The paper explores how Process Analytical Technologies, or PATs, help optimize fermentation and bioprocess actions critical to pharmaceutical, specialty chemical, commodity chemical, and bulk fuel development and manufacturing.

“PAT instrumentation, with applications from the laboratory to production scale, helps ensure bioprocesses are performing as designed to maximize batch yield and productivity,” said Mr. Redman.

Effective screening and optimization for bioprocess development requires accurate monitoring and tight control of operating conditions.

The METTLER TOLEDO literature review determined that PATs such as in situ monitoring are being used effectively to optimize bioprocesses in a manner unachievable by traditional methods of offline sampling.

Mr.
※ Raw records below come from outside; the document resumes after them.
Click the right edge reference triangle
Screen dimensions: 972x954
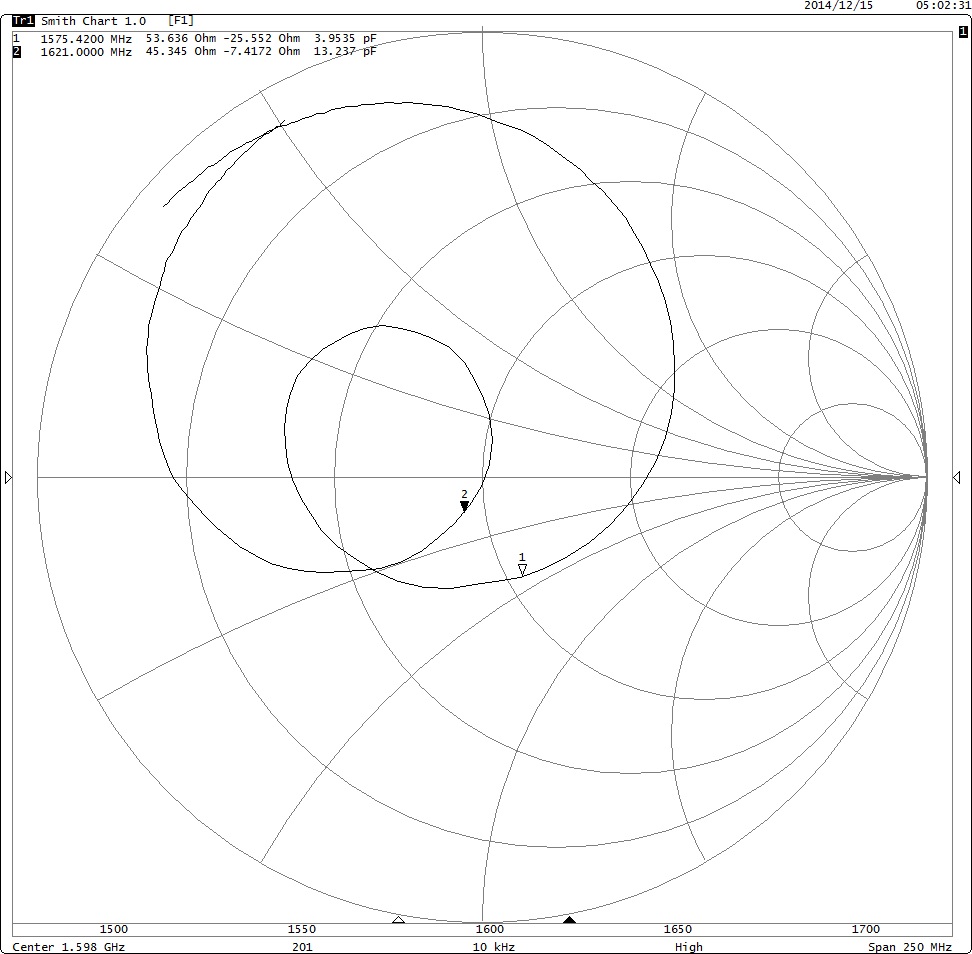click(954, 478)
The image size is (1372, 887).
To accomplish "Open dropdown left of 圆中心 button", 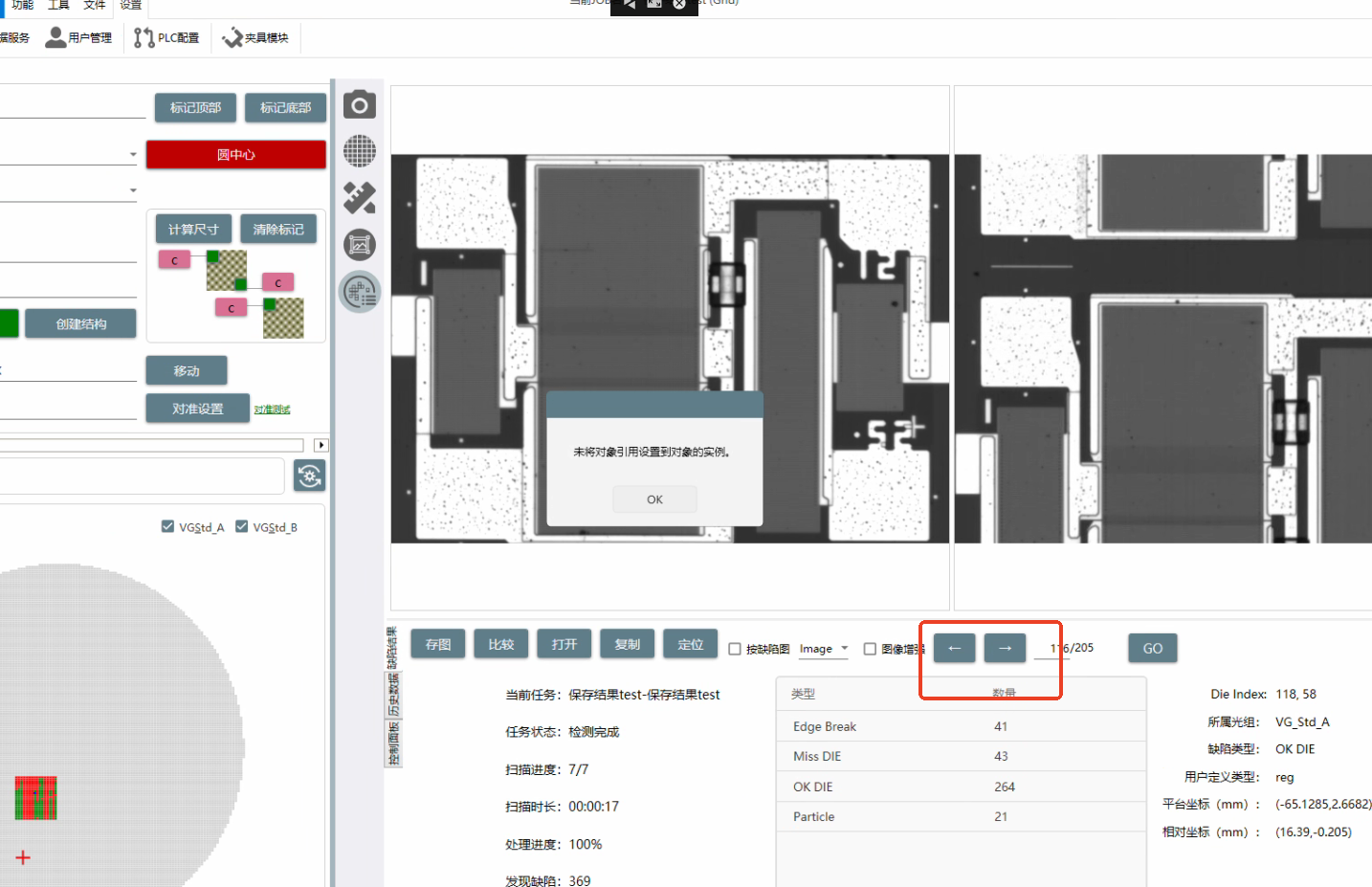I will 133,154.
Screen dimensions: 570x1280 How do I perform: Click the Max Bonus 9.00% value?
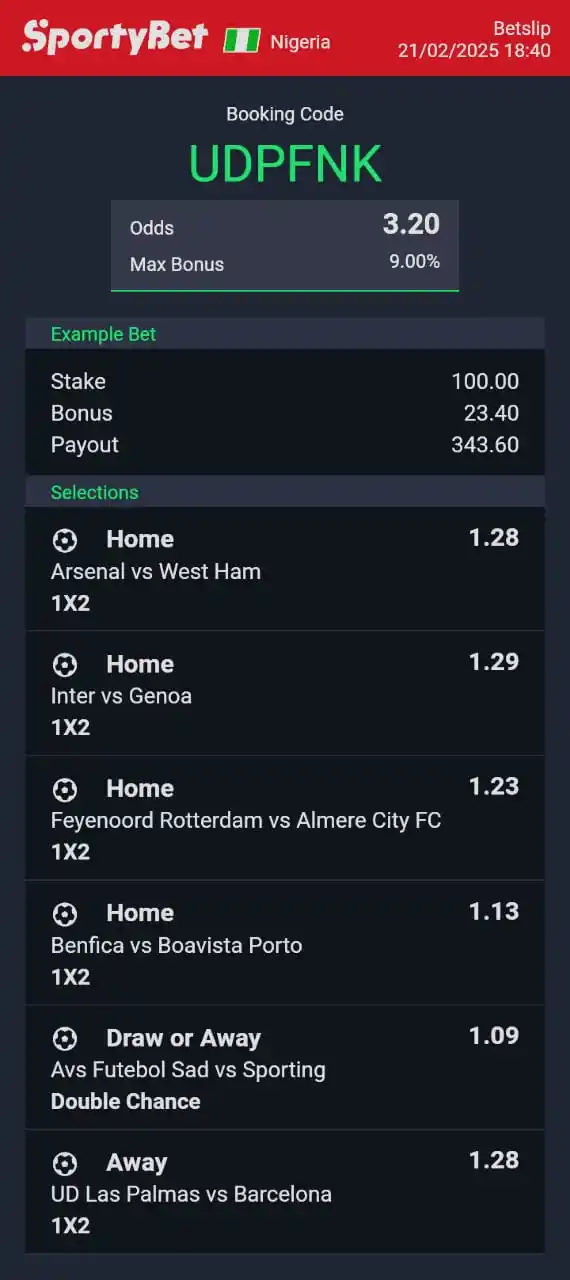click(414, 262)
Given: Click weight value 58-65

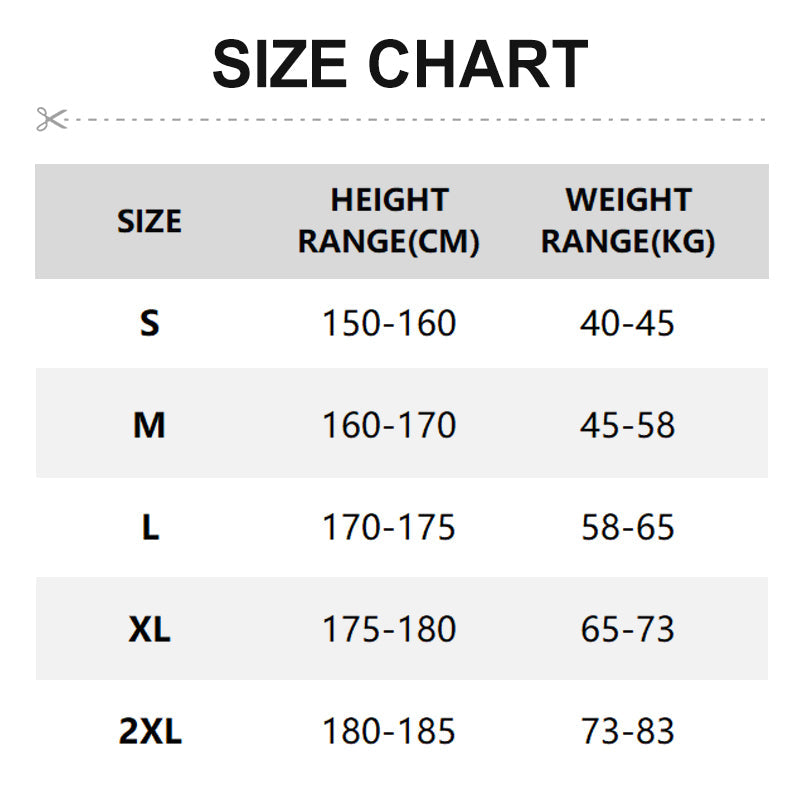Looking at the screenshot, I should point(627,528).
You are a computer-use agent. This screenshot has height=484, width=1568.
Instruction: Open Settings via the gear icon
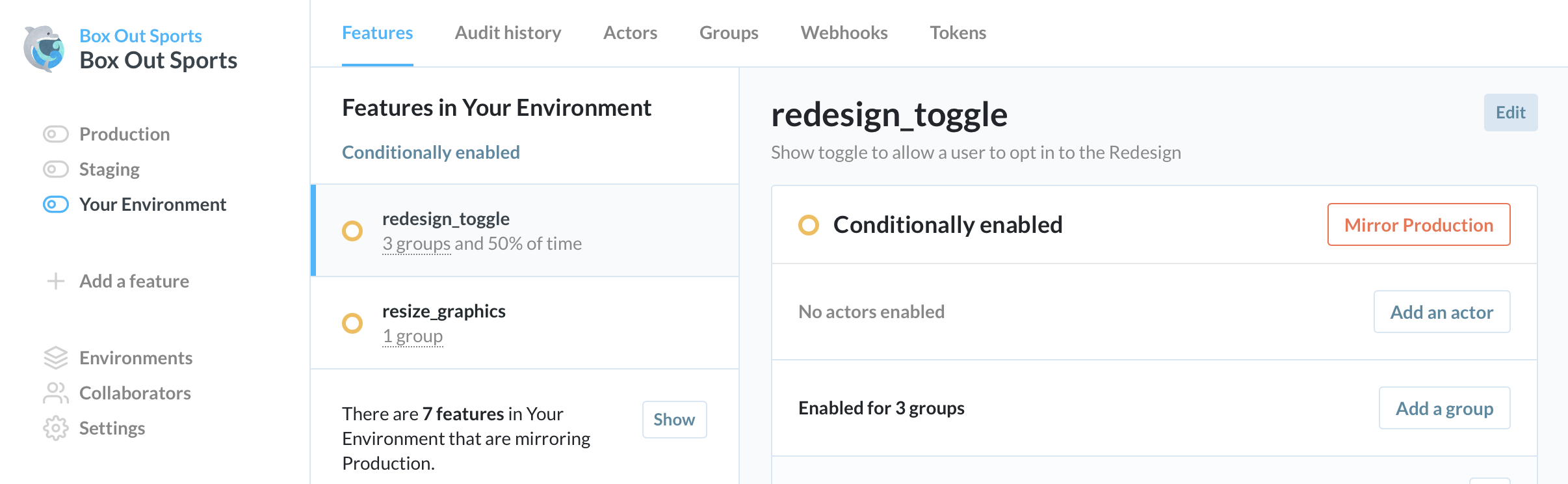[x=56, y=428]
Redman explained, “In our analysis, it became clear that for complex cell systems, where flocculation and aggregation alter biomass concentration, simplistic measurements such as turbidity and optical density do not capture the entire picture. Systematically applied PATs, on the other hand, enhance process controls for better consistency.

“Measurements such as Focused Beam Reflectance Measurement® [FBRM] provide precise particle population measurements sensitive to changes in cell count, dimension and shape, each of which has been directly correlated to biomass. Morphologic change mechanisms and their kinetics are better quantified, which allows for real-time cell population control,” he added.

Benefits were found across all processes reviewed, including fermentation, biocatalysis, peptide synthesis, and protein and peptide crystallization. Crystallization - whether protein or small molecule - requires consideration of process parameters that impact crystal nucleation, growth, and agglomeration.

Real-time particle characterization has become standard PAT from early solubility curve determination to critical process optimization ensuring consistency in scale-up.

Advanced PATs help identify relevant parameters for optimizing chemical synthesis as well. Study results explored the relative influence of temperature and reagent concentrations on yield and selectivity while avoiding the cost and time delay involved in withdrawing, preparing, and analyzing samples on an ongoing basis.

“Across multiple processes and industries, PATs are being used to help ensure fermentation and bioprocessing exercises yield desired outcomes. The result is fewer pre-process experiments and more effective scale-up,” concluded Mr. Redman.

To download a complete copy of “A Review of Recently Reported Applications in Fermentation and BioProcessing” for free, visit http://us.mt.com/us/en/home/supportive_content/White_Papers.pat-biotech.oneColEd.html.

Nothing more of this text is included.